*** Block opens ***

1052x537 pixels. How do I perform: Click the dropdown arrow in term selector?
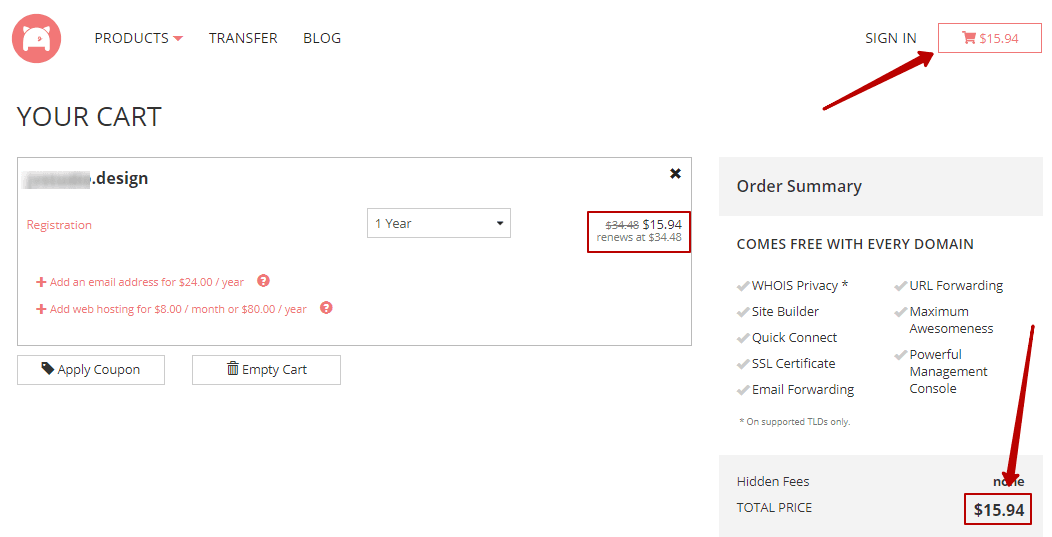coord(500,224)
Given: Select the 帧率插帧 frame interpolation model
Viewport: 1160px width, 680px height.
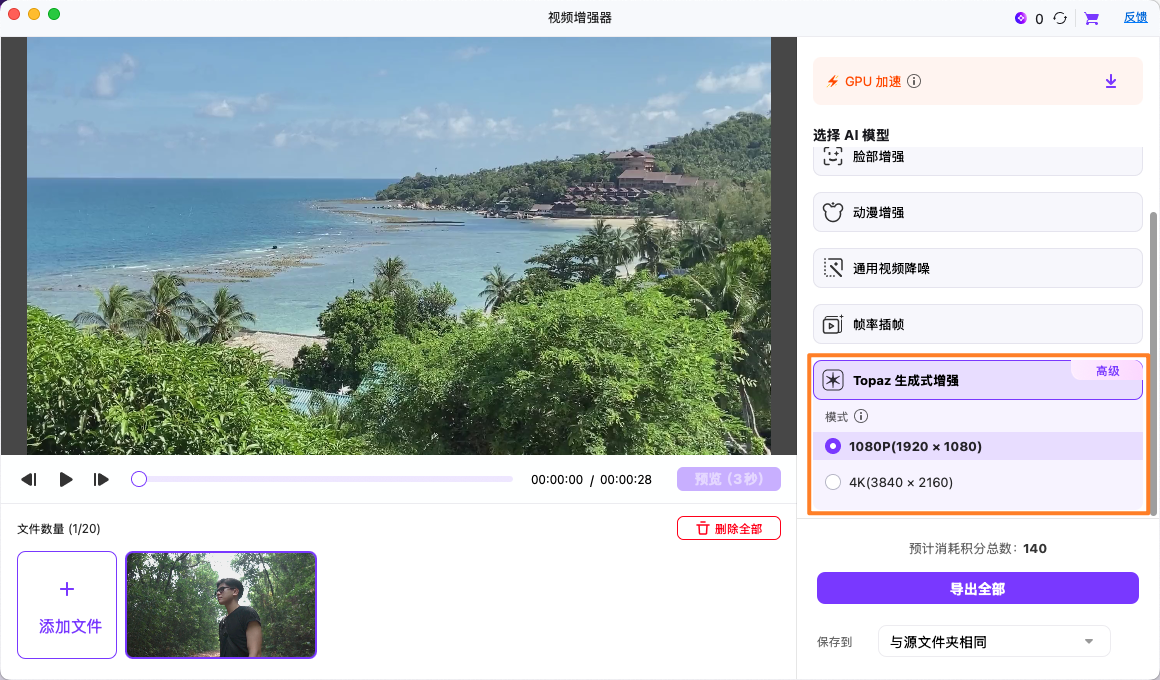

*** Block closes ***
*** Block opens ***

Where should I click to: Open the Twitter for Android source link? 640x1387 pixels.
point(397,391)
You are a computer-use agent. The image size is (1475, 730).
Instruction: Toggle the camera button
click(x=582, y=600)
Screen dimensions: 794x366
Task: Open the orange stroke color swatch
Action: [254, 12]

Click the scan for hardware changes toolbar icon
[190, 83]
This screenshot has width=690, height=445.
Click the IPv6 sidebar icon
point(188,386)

*** Block closes ***
*** Block opens ***

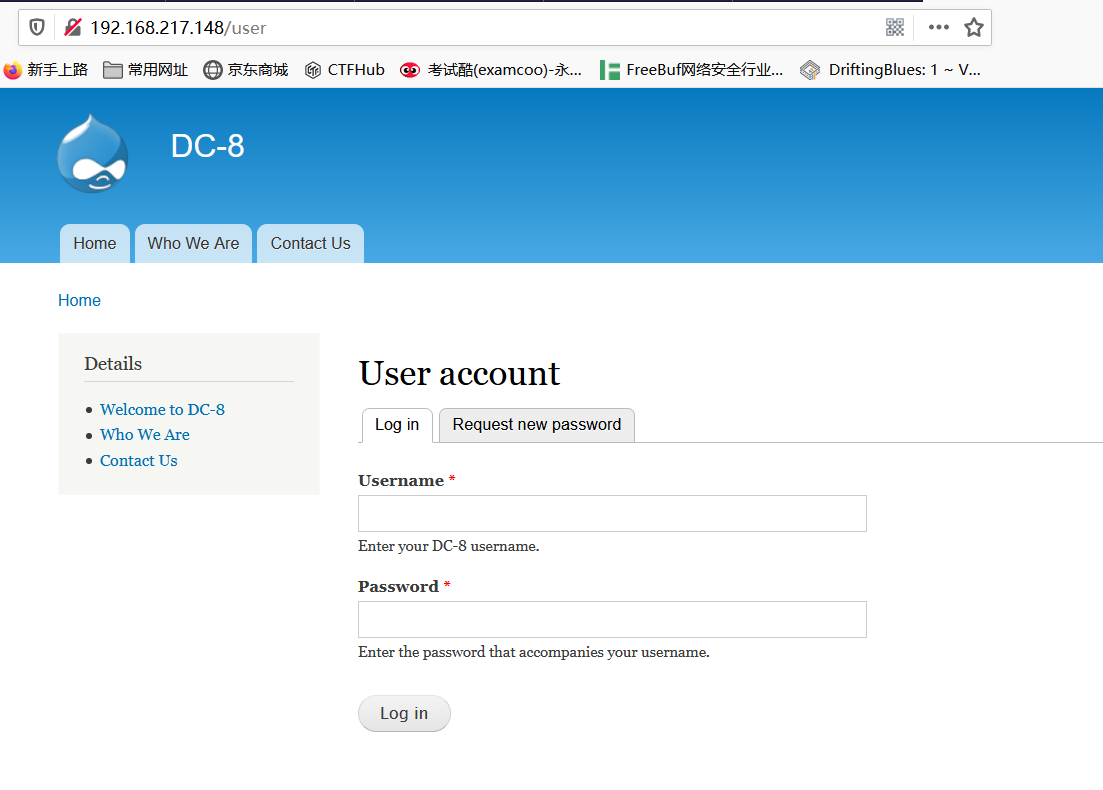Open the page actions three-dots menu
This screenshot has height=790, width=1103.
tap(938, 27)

*** Block closes ***

**What this task involves:** Using the entries above, transcribe exactly from the line that has "1052x537 pixels. How" through the line that has "Viewport: 1160px width, 680px height.". Pictures are dropped.

**Finished exercise:**
1052x537 pixels. How do I perform: Click the dropdown arrow in term selector?
coord(500,224)
Given: Select the 帧率插帧 frame interpolation model
Viewport: 1160px width, 680px height.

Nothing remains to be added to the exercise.